In Pulaski & Middleman, LLC v. Google, Inc., No. 12-16752, 2015 U.S. App. LEXIS 16723 (9th Cir. Sept. 21, 2015), a Ninth Circuit panel held that individualized damages (or restitution) calculations cannot alone defeat Rule 23(b)(3)’s predominance element. The opinion is significant because the district court below had determined that an exceedingly high degree of individualized proof would be needed to calculate each putative class member’s restitution award and plaintiffs had failed to propose a “workable method” to reduce this complexity. Notably, the panel also defined the measure of restitution in false advertising cases brought under California’s Unfair Competition Law (UCL) and False Advertising Law (FAL) in a manner that plaintiffs will likely argue expands the remedy.

In Pulaski, plaintiffs, internet advertisers who purchased Google’s ad-placement service known as AdWords, alleged that Google falsely touted AdWords, causing plaintiffs to unwittingly pay for advertising placed on less valuable “parked domain and/or error page websites.” Plaintiffs alleged they would not have paid for this advertising (or not paid as much) had they known the truth. They moved to certify a purchaser class under Rule 23(b)(3) on the ground that common issues of law and fact predominated over individual issues.

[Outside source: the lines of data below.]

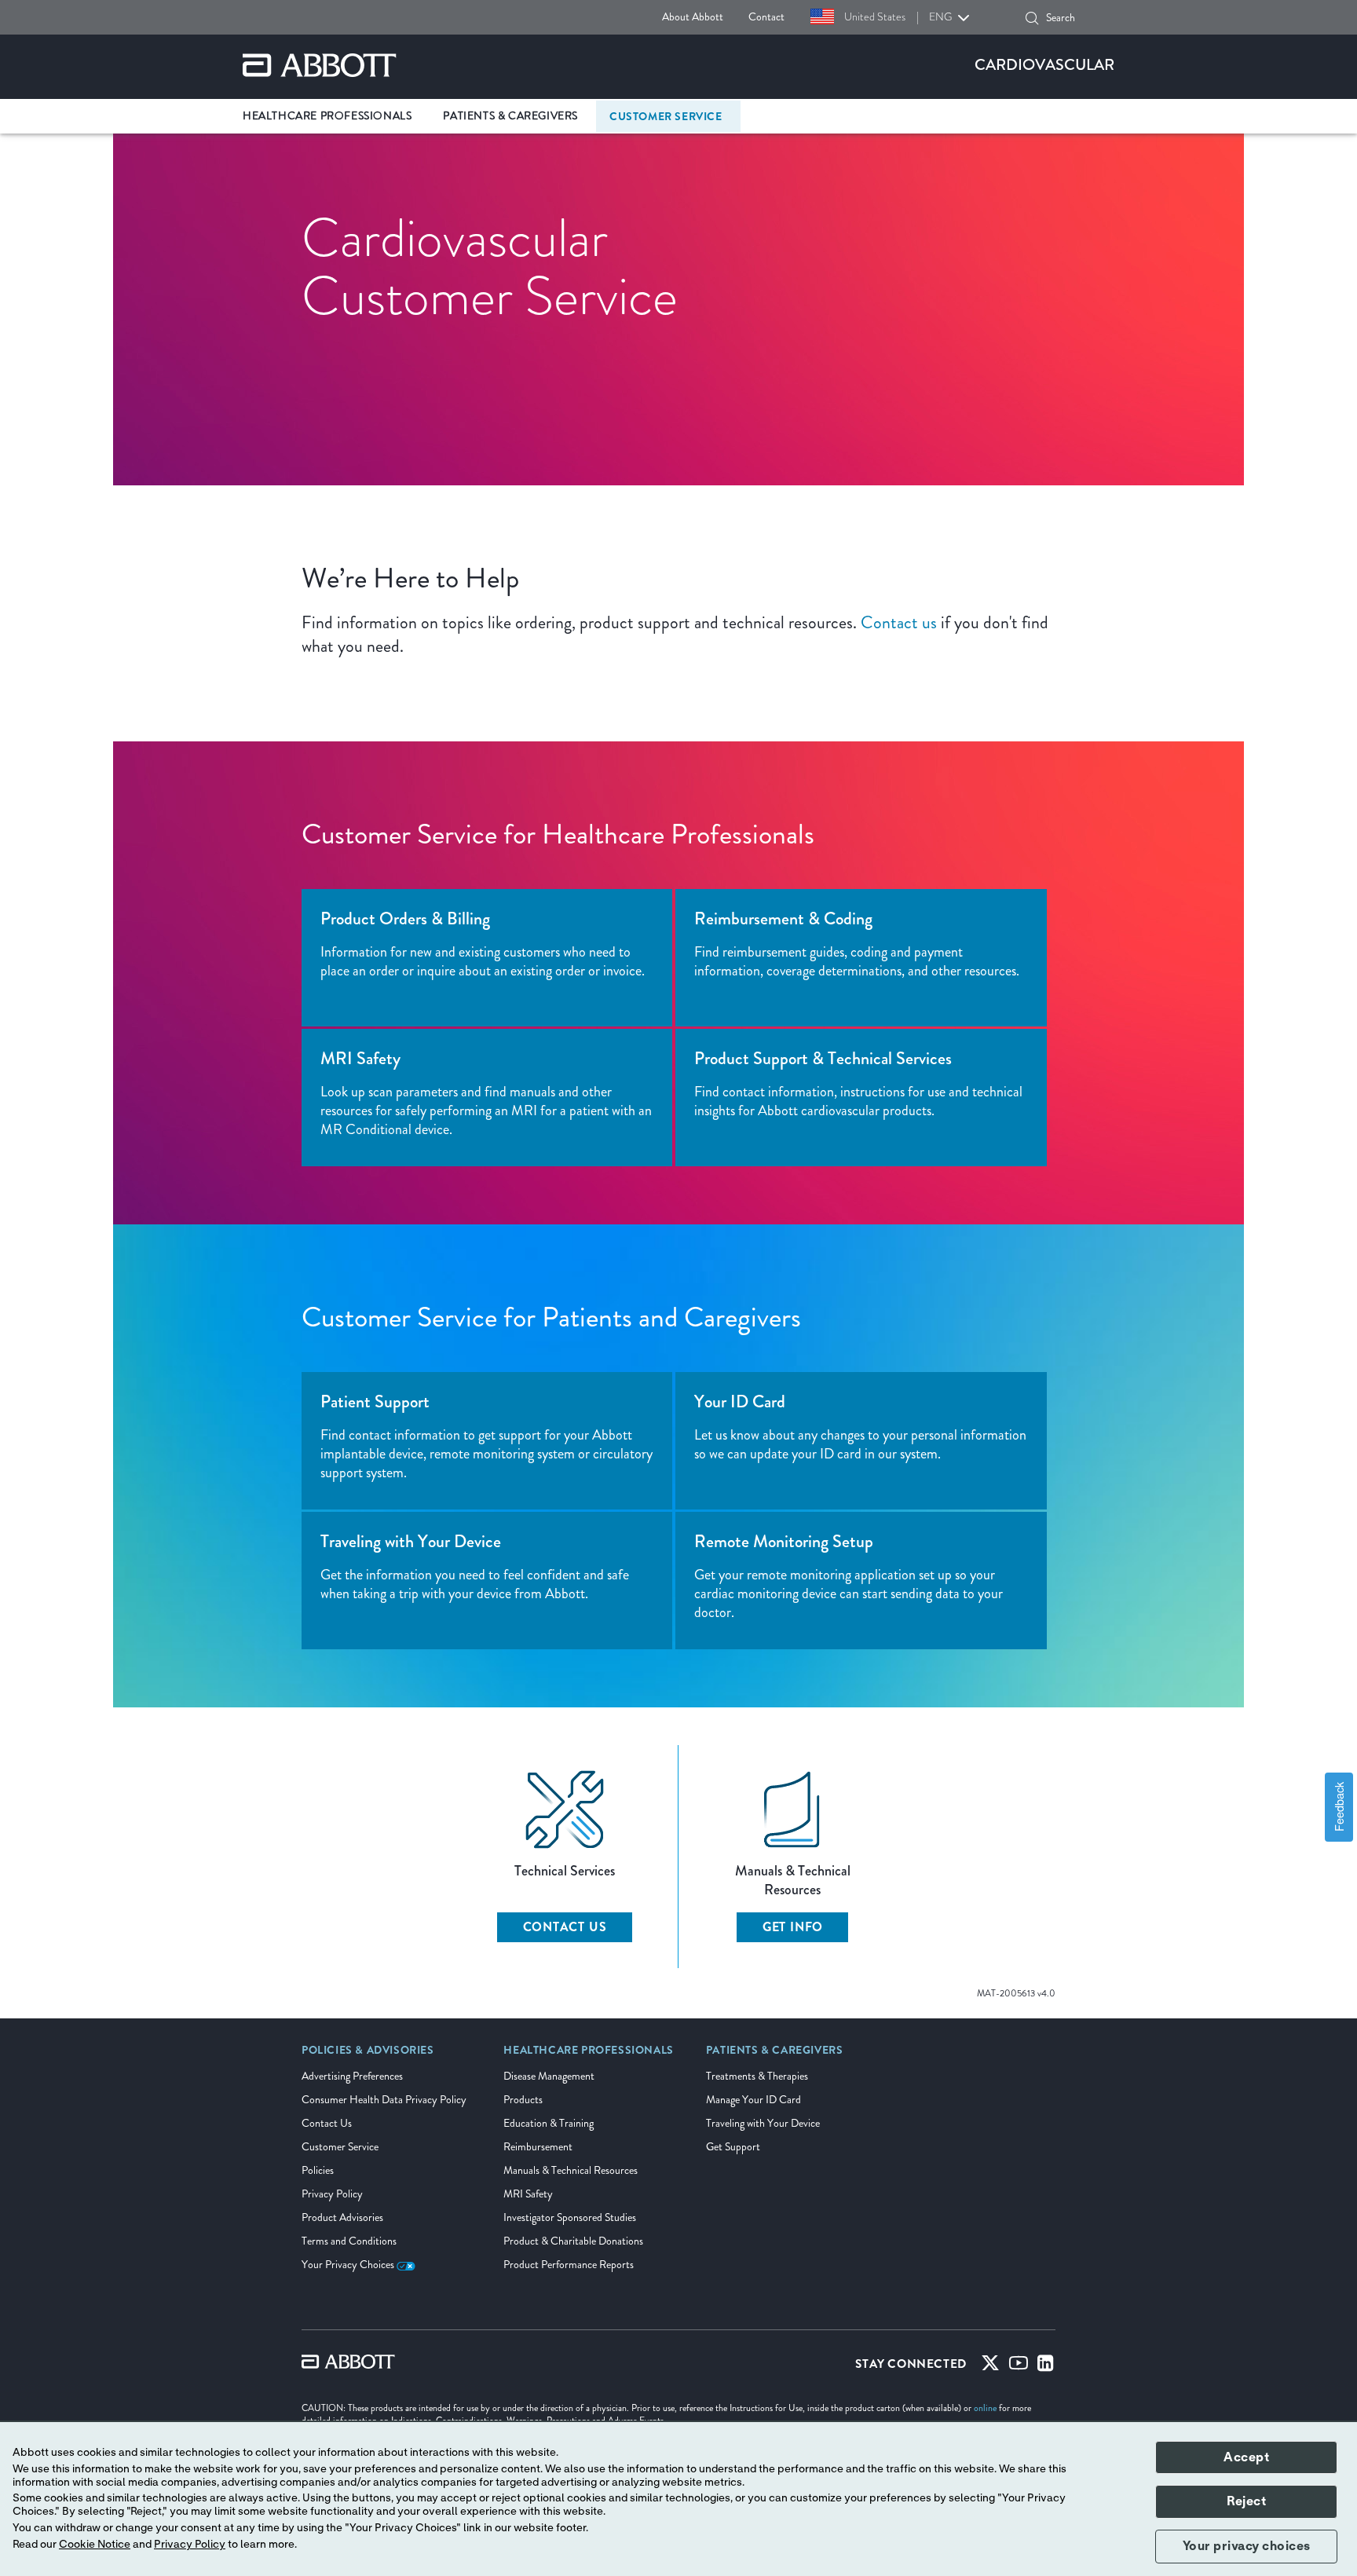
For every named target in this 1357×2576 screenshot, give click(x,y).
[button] (1032, 18)
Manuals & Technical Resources (570, 2170)
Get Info (793, 1927)
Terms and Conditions (349, 2241)
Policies (318, 2170)
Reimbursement (537, 2146)
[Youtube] (1018, 2366)
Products (523, 2099)
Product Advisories (342, 2217)
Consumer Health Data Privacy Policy (384, 2099)
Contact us (899, 622)
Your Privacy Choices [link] (349, 2264)
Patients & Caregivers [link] (510, 115)
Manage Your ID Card (753, 2099)
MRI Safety (528, 2193)
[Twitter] (990, 2366)
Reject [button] (1246, 2501)
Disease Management (548, 2076)
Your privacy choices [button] (1247, 2546)
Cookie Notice (94, 2544)
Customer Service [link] (665, 116)
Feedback (1338, 1807)
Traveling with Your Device (763, 2123)
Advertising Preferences (352, 2076)
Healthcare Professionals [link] (327, 115)
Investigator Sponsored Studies (569, 2217)
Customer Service (340, 2146)
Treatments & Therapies (757, 2076)
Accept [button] (1246, 2457)
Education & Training (548, 2123)
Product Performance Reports (568, 2264)
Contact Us (565, 1927)
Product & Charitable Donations (573, 2241)
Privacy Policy (332, 2193)
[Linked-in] (1046, 2366)
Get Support (733, 2146)
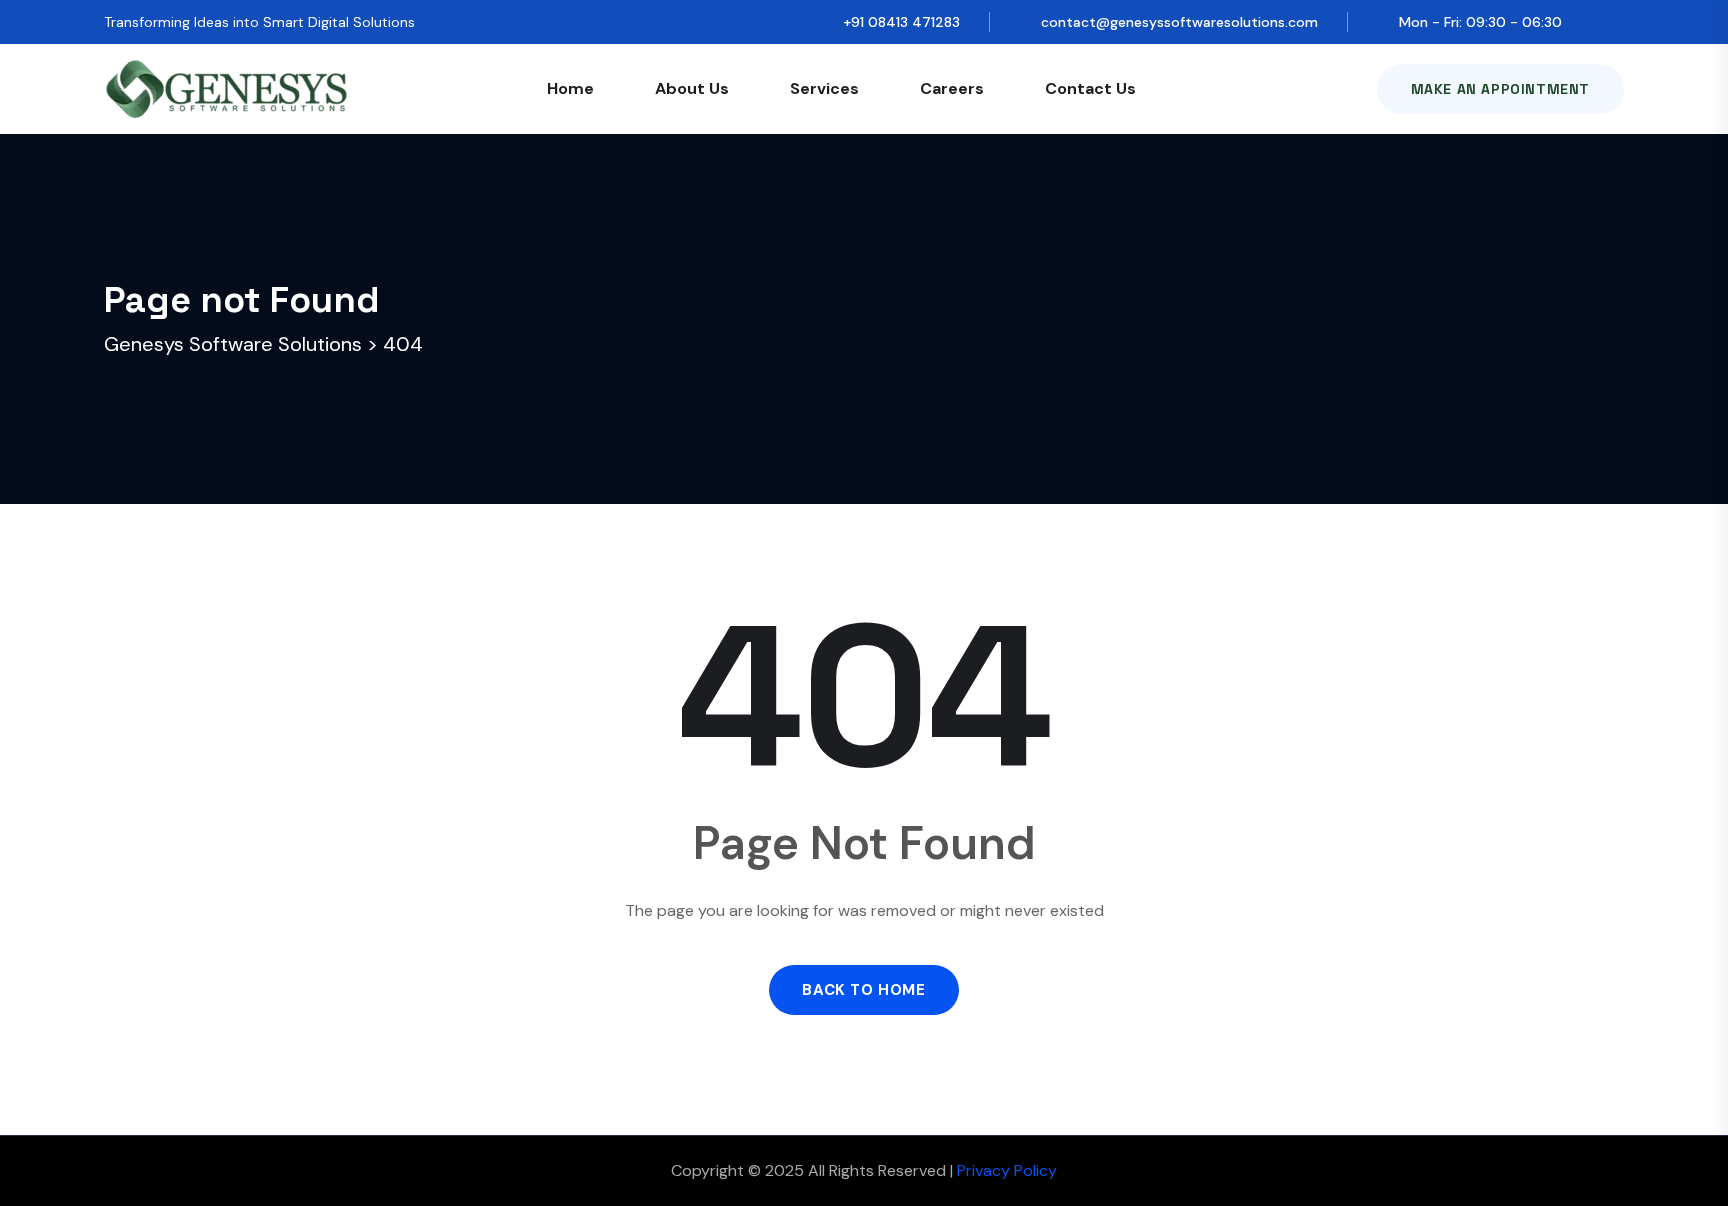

The district court denied the motion, finding common questions did not predominate. Specifically, it found that Google’s use of a non-uniform auction process to sell, price and place ads on behalf of each putative class member defied any class-wide approach to restitution. Moreover, evidence showed that some advertisers derived economic benefits from ads placed on the websites in question which, according to the district court, posed the risk that the class might include members who lacked “entitlement” to restitution. Although the district court, citing Yokoyama v. Midland National Life Insurance Co., 594 F.3d 1087 (9th Cir. 2010), acknowledged that damage calculations alone do not defeat class certification, it held that this rule did not apply in this instance because of the complexity of the individual calculations, and the absence of any proposed method to render the individual calculations sufficiently formulaic.

The Ninth Circuit reversed. The panel first found the district court erred to the extent it believed it had to conduct individual inquiries to identify each class member’s “entitlement” to restitution. The panel identified entitlement to restitution as an inquiry separate from calculating the amount of restitution owed, if any. As the panel explained, a threshold showing of UCL or FAL liability automatically establishes entitlement to restitution on a class-wide basis. This liability showing in turn only requires proof that the public is likely to be deceived by the defendant’s conduct—an inherently class-wide showing. Hence, entitlement to restitution is always a common, not individual, question.

Next, the Ninth Circuit confirmed that Yokoyama’s rule that individualized damages calculations alone do not defeat class certification applies in all Ninth Circuit cases regardless of the degree of individualized calculations required. Thus, the district court abused its discretion in denying class certification on the ground that Yokoyama did not apply. The Ninth Circuit also rejected Google’s argument that the U.S. Supreme Court’s decision in Comcast Corp. v. Behrend, 133 S.Ct. 1426 (2013), cast Yokoyama in doubt. The panel described Comcast as requiring only that any proposed class damages method align with the case’s theory of liability, and reaffirmed that “Yokoyama remains the law of this court, even after Comcast.”

Lastly, the panel held that at least one of plaintiffs’ proposed UCL and FAL restitution measures was proper under California law and, therefore not “arbitrary.” Specifically, the panel identified the proper restitution measure as the difference between what the purchaser paid and what a reasonable consumer would have paid at the time of purchase absent the fraudulent or omitted information. It found that one of plaintiff’s proposed measures roughly fit this definition. Notably, the Ninth Circuit rejected Google’s argument that any restitution measure must also account for any subsequent benefits the putative class member’s received in having ads placed by Google on parked domain and error page websites. The Ninth Circuit held that restitution “need not account for benefits received after purchase because the focus is on the value at the time of purchase.”

Pulaski stands at odds with other Ninth Circuit precedent recognizing that individualized damages issues can defeat class certification when the degree of complexity is high and no method exists to render “the process of computing individual damages…a virtually mechanical task.” Blackie v. Barrack, 524 F.2d 891, 905 (9th Cir. 1975). In addition, by insisting on a rule that effectively applies Rule 23(b)(3)’s predominance test to just liability issues as opposed to all issues, Pulaskiendorses what is tantamount to a liability-only Rule 23(b)(3) class. But, even when certified in this manner, individualized damages issues remain as Rule 23 cannot require a defendant to surrender its defenses, including its right to litigate damages issues on an individualized basis. Hence, defendants in UCL and FAL class actions in the Ninth Circuit must strive to preserve all opportunities to mount a defense on an individual, claim-by-claim, class member-by-class member basis during the damages (or restitution) phase of trial.